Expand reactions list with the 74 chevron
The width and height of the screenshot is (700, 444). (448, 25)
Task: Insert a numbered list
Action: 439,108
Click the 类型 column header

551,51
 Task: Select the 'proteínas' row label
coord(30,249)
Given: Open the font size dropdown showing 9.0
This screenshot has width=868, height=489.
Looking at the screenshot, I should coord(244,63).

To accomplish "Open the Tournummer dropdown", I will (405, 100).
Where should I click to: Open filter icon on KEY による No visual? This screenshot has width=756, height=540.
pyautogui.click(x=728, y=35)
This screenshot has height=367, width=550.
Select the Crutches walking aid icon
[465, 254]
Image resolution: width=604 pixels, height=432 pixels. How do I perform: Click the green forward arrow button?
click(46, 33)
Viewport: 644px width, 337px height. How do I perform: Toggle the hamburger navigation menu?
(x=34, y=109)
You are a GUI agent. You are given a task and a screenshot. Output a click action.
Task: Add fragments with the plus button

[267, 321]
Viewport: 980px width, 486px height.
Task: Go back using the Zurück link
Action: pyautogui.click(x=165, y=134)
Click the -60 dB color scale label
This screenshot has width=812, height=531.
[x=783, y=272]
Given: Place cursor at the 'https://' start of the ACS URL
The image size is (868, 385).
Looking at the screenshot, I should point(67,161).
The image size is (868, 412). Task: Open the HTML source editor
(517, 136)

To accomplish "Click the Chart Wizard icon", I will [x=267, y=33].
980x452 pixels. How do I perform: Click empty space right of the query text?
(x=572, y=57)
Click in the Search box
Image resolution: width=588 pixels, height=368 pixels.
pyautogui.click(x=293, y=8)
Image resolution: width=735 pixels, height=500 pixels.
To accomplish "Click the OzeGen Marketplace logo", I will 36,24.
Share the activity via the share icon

INSTRUCTIONS FOR THE TASK: List each line in the entries above that contains the word "with".

REPLY:
Expand reactions list with the 74 chevron
Task: Add fragments with the plus button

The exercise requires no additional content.